= What to do =
Convert the records, from their first line through the line containing "Action: tap(128, 92)", into a JSON list of strings with one string per line, leaving out blank lines.

Items from a dataset:
+-------+
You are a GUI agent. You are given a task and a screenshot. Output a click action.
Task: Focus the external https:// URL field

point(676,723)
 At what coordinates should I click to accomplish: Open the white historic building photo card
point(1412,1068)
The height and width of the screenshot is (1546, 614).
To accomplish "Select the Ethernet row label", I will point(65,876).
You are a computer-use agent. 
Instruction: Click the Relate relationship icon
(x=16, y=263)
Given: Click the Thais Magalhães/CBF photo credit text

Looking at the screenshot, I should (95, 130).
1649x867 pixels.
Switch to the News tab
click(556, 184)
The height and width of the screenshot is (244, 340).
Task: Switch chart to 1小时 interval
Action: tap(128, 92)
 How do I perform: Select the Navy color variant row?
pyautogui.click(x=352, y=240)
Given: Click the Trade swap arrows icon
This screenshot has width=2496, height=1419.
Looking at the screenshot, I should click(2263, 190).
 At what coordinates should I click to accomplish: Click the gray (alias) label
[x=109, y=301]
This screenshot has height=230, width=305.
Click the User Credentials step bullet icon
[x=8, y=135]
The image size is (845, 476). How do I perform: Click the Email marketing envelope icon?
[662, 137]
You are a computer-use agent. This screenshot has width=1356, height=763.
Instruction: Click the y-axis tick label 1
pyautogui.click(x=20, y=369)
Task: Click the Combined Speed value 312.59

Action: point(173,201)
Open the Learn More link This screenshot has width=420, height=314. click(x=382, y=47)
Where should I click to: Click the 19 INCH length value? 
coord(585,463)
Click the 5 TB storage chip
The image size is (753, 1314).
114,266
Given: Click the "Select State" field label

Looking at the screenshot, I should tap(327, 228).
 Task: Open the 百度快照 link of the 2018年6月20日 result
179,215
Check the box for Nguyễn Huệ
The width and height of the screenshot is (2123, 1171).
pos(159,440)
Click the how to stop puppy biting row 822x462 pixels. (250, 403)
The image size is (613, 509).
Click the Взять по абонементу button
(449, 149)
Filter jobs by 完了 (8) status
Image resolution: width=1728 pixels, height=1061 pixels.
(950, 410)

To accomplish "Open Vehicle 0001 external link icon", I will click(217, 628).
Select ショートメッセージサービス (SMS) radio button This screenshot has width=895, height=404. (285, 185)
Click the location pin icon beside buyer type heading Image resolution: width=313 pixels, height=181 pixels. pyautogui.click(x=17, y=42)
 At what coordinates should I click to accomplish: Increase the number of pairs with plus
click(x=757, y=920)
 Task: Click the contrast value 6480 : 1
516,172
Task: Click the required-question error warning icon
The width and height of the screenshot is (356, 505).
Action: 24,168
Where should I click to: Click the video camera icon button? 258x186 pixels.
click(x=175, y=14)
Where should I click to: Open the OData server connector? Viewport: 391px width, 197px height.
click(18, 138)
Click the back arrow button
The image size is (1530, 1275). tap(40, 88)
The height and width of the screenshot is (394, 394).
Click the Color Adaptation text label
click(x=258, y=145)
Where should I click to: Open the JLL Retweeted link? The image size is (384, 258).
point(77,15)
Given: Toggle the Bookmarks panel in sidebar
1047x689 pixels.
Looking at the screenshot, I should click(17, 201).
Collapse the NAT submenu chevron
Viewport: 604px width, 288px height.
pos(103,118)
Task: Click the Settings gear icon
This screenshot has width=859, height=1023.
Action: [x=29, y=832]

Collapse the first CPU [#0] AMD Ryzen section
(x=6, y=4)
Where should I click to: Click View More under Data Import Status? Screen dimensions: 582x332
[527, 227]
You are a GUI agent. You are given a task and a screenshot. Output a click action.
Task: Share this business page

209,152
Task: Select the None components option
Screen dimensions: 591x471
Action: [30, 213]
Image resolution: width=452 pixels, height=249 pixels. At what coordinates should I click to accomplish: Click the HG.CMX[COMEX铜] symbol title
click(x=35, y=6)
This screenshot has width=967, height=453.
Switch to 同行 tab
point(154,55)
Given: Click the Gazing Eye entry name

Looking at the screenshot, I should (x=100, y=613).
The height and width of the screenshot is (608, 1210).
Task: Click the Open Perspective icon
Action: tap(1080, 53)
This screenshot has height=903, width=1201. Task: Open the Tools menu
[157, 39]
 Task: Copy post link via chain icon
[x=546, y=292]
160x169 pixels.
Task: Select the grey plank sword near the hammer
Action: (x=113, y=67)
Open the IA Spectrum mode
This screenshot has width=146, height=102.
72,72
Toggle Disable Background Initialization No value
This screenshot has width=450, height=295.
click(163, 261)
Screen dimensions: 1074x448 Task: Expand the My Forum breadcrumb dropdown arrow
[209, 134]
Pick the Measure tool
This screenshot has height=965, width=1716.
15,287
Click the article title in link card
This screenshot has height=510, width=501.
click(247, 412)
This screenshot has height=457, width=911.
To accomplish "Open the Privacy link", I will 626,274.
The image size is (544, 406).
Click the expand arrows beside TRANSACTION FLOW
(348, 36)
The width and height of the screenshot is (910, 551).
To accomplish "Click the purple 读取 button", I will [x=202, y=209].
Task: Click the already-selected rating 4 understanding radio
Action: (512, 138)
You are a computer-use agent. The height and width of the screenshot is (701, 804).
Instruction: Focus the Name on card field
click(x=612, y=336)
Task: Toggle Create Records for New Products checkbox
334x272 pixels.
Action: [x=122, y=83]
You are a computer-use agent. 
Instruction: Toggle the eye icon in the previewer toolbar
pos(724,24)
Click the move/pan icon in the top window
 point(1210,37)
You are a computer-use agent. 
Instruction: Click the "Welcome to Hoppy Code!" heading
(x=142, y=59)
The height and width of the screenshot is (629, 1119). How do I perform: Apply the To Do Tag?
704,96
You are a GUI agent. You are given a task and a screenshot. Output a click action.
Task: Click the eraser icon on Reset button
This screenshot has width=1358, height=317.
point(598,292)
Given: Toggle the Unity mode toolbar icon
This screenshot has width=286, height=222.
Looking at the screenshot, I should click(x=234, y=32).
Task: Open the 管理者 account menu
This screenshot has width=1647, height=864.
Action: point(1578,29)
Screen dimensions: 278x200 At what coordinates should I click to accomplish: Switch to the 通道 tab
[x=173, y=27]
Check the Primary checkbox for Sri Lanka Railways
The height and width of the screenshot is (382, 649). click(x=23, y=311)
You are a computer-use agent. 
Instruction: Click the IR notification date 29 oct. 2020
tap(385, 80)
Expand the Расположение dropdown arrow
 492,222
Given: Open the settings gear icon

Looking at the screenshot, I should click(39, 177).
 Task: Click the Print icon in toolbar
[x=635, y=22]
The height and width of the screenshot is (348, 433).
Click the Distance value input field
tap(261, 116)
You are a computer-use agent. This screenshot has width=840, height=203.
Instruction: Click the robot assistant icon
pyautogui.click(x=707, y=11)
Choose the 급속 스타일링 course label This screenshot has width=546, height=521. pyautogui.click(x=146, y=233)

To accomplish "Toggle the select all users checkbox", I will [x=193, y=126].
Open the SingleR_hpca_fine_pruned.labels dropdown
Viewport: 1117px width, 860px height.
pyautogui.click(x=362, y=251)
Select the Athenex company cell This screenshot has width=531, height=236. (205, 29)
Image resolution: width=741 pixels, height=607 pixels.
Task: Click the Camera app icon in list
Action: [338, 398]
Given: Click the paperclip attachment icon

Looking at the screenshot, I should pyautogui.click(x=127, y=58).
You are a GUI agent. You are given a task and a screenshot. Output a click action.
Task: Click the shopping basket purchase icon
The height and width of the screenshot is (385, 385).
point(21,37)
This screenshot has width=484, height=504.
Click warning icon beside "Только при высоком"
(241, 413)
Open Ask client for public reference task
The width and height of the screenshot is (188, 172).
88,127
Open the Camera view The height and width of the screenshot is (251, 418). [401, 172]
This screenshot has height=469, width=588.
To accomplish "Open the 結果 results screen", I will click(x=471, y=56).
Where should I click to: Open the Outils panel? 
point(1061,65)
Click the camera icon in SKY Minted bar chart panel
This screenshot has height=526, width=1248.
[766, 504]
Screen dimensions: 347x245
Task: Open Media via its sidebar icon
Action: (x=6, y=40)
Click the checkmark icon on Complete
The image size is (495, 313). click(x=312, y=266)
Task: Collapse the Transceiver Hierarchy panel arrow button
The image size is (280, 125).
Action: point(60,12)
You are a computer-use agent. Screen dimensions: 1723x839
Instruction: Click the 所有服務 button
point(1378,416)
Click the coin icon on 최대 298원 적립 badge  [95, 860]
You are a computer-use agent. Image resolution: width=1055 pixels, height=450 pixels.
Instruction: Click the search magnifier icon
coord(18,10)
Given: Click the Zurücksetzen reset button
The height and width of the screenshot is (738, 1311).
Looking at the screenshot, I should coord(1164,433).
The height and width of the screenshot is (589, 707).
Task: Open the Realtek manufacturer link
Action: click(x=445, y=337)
+-------+
= Response to this exercise =
[
  "You are a GUI agent. You are given a task and a screenshot. Output a click action.",
  "Task: Focus the external https:// URL field",
  "point(676,723)",
  " At what coordinates should I click to accomplish: Open the white historic building photo card",
  "point(1412,1068)",
  "The height and width of the screenshot is (1546, 614).",
  "To accomplish \"Select the Ethernet row label\", I will point(65,876).",
  "You are a computer-use agent. ",
  "Instruction: Click the Relate relationship icon",
  "(x=16, y=263)",
  "Given: Click the Thais Magalhães/CBF photo credit text",
  "Looking at the screenshot, I should (95, 130).",
  "1649x867 pixels.",
  "Switch to the News tab",
  "click(556, 184)",
  "The height and width of the screenshot is (244, 340).",
  "Task: Switch chart to 1小时 interval",
  "Action: tap(128, 92)"
]